--- EXTRACTED INFORMATION Enclosed Below ---

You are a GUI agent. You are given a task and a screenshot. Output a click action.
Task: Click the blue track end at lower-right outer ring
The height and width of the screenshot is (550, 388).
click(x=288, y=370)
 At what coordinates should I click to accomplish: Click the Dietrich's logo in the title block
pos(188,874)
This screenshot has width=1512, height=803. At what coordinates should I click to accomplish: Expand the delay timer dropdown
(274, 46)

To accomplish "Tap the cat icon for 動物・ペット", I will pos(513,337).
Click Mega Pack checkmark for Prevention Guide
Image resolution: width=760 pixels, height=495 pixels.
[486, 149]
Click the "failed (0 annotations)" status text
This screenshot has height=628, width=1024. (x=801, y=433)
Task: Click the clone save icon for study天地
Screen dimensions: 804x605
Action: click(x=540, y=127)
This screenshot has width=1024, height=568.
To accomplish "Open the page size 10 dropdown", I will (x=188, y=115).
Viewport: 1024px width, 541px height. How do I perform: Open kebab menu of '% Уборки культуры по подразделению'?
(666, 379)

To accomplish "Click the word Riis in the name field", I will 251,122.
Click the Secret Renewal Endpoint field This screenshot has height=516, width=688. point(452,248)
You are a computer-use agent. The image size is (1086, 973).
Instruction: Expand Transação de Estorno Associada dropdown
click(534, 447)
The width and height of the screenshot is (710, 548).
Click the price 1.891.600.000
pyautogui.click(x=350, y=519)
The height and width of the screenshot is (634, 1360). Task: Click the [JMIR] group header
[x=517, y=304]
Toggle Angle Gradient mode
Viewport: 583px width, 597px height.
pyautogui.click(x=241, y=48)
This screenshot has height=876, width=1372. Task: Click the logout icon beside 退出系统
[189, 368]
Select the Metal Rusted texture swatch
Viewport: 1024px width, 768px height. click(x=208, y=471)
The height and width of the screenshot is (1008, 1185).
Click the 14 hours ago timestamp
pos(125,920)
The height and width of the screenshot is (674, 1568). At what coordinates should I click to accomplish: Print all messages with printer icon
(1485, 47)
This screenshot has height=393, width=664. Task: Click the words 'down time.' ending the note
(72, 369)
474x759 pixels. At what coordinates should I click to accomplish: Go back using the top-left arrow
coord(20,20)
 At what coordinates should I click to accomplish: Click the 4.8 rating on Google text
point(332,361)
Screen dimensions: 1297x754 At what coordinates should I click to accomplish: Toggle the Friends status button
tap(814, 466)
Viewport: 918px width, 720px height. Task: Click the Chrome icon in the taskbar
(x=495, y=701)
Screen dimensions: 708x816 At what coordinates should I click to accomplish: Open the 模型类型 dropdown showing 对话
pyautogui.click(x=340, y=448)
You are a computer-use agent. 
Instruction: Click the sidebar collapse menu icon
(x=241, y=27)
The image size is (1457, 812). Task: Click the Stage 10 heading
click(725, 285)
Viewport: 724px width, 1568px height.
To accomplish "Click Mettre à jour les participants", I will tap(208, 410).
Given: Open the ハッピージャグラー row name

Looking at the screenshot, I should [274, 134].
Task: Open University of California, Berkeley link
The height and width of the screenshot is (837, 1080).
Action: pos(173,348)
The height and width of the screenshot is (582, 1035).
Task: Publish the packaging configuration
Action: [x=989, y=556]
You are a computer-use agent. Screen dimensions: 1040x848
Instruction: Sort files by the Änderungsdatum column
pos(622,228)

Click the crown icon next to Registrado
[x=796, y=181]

--- End of Enclosed EXTRACTED INFORMATION ---

> _TASK TO COMPLETE_
Return all of the material verbatim, with no line left out.

> _YOUR SOLUTION_
You are a GUI agent. You are given a task and a screenshot. Output a click action.
Task: Click the blue track end at lower-right outer ring
The height and width of the screenshot is (550, 388).
click(x=288, y=370)
 At what coordinates should I click to accomplish: Click the Dietrich's logo in the title block
pos(188,874)
This screenshot has width=1512, height=803. At what coordinates should I click to accomplish: Expand the delay timer dropdown
(274, 46)

To accomplish "Tap the cat icon for 動物・ペット", I will pos(513,337).
Click Mega Pack checkmark for Prevention Guide
Image resolution: width=760 pixels, height=495 pixels.
[486, 149]
Click the "failed (0 annotations)" status text
This screenshot has height=628, width=1024. (x=801, y=433)
Task: Click the clone save icon for study天地
Screen dimensions: 804x605
Action: click(x=540, y=127)
This screenshot has width=1024, height=568.
To accomplish "Open the page size 10 dropdown", I will (x=188, y=115).
Viewport: 1024px width, 541px height. How do I perform: Open kebab menu of '% Уборки культуры по подразделению'?
(666, 379)

To accomplish "Click the word Riis in the name field", I will 251,122.
Click the Secret Renewal Endpoint field This screenshot has height=516, width=688. point(452,248)
You are a computer-use agent. The image size is (1086, 973).
Instruction: Expand Transação de Estorno Associada dropdown
click(534, 447)
The width and height of the screenshot is (710, 548).
Click the price 1.891.600.000
pyautogui.click(x=350, y=519)
The height and width of the screenshot is (634, 1360). Task: Click the [JMIR] group header
[x=517, y=304]
Toggle Angle Gradient mode
Viewport: 583px width, 597px height.
pyautogui.click(x=241, y=48)
This screenshot has height=876, width=1372. Task: Click the logout icon beside 退出系统
[189, 368]
Select the Metal Rusted texture swatch
Viewport: 1024px width, 768px height. click(x=208, y=471)
The height and width of the screenshot is (1008, 1185).
Click the 14 hours ago timestamp
pos(125,920)
The height and width of the screenshot is (674, 1568). At what coordinates should I click to accomplish: Print all messages with printer icon
(1485, 47)
This screenshot has height=393, width=664. Task: Click the words 'down time.' ending the note
(72, 369)
474x759 pixels. At what coordinates should I click to accomplish: Go back using the top-left arrow
coord(20,20)
 At what coordinates should I click to accomplish: Click the 4.8 rating on Google text
point(332,361)
Screen dimensions: 1297x754 At what coordinates should I click to accomplish: Toggle the Friends status button
tap(814, 466)
Viewport: 918px width, 720px height. Task: Click the Chrome icon in the taskbar
(x=495, y=701)
Screen dimensions: 708x816 At what coordinates should I click to accomplish: Open the 模型类型 dropdown showing 对话
pyautogui.click(x=340, y=448)
You are a computer-use agent. 
Instruction: Click the sidebar collapse menu icon
(x=241, y=27)
The image size is (1457, 812). Task: Click the Stage 10 heading
click(725, 285)
Viewport: 724px width, 1568px height.
To accomplish "Click Mettre à jour les participants", I will tap(208, 410).
Given: Open the ハッピージャグラー row name

Looking at the screenshot, I should [274, 134].
Task: Open University of California, Berkeley link
The height and width of the screenshot is (837, 1080).
Action: pos(173,348)
The height and width of the screenshot is (582, 1035).
Task: Publish the packaging configuration
Action: [x=989, y=556]
You are a computer-use agent. Screen dimensions: 1040x848
Instruction: Sort files by the Änderungsdatum column
pos(622,228)

Click the crown icon next to Registrado
[x=796, y=181]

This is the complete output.